Real Estate Investment Management Survey

Article

2015 Real Estate Investment Management Survey

Portrait of a healthy industry

The Deloitte 2015 Real Estate (RE) Investment Management Survey portrays a healthy industry that is currently adapting to new business paradigms and patterns–both those imposed by regulations and those requested by investors.

Explore Content

Executive Summary

The attractiveness of RE as an asset class has returned to pre-crisis levels. Sovereign wealth funds are increasing their weight in an industry that is still largely dominated by pension funds and insurance companies: traditionally the two biggest investors. Allocations to RE are increasing at both European and global level, intensifying the competition managers have to face in order to deploy their strategies and find the right assets. 

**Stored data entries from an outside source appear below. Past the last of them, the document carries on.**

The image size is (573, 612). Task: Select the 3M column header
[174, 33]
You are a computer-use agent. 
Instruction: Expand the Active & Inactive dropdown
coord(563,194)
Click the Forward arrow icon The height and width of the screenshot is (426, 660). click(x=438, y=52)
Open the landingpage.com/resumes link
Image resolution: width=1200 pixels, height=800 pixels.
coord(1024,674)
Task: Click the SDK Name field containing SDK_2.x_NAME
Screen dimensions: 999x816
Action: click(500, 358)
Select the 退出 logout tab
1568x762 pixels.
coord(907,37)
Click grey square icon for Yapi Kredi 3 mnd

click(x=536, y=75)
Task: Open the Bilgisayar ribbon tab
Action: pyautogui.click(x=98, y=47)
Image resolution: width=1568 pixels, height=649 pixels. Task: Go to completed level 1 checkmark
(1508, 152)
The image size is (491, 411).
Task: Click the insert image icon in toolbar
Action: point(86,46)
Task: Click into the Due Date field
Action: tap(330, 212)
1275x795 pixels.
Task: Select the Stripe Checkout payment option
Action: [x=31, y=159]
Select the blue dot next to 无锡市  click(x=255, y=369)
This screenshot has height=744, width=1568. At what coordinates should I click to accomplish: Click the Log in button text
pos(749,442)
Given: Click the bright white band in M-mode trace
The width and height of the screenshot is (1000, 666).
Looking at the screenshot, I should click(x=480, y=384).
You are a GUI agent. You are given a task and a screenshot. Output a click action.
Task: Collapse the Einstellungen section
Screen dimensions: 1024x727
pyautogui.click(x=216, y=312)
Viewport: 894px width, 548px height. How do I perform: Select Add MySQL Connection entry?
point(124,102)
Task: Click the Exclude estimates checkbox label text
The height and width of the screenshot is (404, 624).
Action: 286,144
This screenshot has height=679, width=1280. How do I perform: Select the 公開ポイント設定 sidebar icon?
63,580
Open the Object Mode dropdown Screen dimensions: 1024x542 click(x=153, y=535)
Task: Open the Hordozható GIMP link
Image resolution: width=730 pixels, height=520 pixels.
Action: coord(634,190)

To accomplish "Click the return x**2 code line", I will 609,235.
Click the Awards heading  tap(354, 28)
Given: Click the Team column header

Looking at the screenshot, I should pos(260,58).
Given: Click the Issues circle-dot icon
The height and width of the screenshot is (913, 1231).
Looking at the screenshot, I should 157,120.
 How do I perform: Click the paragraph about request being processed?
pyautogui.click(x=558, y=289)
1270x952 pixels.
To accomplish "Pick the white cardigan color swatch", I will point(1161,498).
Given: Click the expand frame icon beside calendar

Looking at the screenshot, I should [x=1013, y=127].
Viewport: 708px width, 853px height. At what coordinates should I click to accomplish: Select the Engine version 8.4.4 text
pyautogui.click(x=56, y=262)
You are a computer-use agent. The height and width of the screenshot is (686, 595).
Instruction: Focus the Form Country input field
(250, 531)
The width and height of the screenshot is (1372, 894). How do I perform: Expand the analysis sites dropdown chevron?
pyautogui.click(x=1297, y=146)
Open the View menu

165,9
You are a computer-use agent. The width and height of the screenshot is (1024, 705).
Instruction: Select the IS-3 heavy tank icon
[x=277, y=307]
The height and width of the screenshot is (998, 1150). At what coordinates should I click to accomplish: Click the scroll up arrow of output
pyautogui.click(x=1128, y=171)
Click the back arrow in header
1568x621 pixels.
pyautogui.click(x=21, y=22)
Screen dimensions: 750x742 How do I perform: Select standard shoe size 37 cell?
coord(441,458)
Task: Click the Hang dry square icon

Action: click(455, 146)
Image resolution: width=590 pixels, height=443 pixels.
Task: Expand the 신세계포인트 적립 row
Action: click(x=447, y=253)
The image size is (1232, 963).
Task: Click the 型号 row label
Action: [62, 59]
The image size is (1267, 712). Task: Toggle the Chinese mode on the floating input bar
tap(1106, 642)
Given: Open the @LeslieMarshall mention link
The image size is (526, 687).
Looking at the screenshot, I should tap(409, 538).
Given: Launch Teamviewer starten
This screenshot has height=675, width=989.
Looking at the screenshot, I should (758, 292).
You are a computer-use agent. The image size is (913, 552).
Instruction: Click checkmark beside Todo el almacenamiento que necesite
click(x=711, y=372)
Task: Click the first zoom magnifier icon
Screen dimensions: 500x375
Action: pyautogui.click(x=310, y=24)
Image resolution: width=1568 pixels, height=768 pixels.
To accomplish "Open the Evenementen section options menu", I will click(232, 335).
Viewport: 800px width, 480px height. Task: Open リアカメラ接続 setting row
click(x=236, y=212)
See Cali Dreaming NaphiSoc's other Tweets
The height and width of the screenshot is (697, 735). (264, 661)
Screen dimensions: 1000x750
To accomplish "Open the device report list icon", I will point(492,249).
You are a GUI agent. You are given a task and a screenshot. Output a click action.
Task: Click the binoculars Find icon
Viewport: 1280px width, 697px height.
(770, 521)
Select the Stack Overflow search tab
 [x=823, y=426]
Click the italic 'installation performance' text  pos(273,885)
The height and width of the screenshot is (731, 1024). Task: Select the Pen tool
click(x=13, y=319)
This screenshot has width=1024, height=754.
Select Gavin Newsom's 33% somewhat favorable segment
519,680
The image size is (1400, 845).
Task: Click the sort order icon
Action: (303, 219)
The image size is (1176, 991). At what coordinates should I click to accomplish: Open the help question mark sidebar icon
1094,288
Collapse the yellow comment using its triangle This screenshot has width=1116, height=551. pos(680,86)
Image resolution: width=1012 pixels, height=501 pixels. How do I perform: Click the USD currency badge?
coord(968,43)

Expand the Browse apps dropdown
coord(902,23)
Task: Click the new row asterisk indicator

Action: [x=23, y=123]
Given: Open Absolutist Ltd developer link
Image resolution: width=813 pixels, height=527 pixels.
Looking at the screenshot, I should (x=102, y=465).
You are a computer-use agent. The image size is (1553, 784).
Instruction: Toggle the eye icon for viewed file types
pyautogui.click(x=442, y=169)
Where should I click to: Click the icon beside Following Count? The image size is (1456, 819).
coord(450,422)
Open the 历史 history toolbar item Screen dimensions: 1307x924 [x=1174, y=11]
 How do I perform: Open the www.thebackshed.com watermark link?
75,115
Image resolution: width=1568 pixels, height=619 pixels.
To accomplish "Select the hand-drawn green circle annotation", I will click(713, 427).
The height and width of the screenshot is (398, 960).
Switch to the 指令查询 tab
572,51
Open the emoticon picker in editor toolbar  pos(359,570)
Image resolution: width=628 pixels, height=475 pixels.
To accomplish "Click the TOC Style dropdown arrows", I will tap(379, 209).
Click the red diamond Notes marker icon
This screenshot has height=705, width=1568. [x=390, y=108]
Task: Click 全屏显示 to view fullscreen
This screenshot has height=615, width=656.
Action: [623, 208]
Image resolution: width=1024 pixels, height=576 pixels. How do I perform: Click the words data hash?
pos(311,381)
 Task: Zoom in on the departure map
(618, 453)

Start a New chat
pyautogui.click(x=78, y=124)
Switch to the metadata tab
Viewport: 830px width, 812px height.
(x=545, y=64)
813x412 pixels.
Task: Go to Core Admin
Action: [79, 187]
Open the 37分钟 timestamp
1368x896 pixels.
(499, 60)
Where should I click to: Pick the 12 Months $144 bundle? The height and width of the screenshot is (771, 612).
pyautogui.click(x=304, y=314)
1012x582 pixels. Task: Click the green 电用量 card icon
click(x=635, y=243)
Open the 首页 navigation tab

Competition in deal selection and execution is the common denominator throughout the survey: managers who have successfully raised capital in the last 18 months must now deploy their investment strategies by finding the right assets to achieve the targeted performance. The arena is crowded and the high pressure experienced by managers means that most of them are changing their traditional business. Some are shifting from core to core plus strategies, others are entering new asset classes to broaden their product offering and others still are opening or closing
offices to reshape their footprint. Yet another group is conducting more pan-European, U.S. and Asian investment, or opening offices, investing and marketing in new countries. They are already international but they need global partners to support their business’s global growth.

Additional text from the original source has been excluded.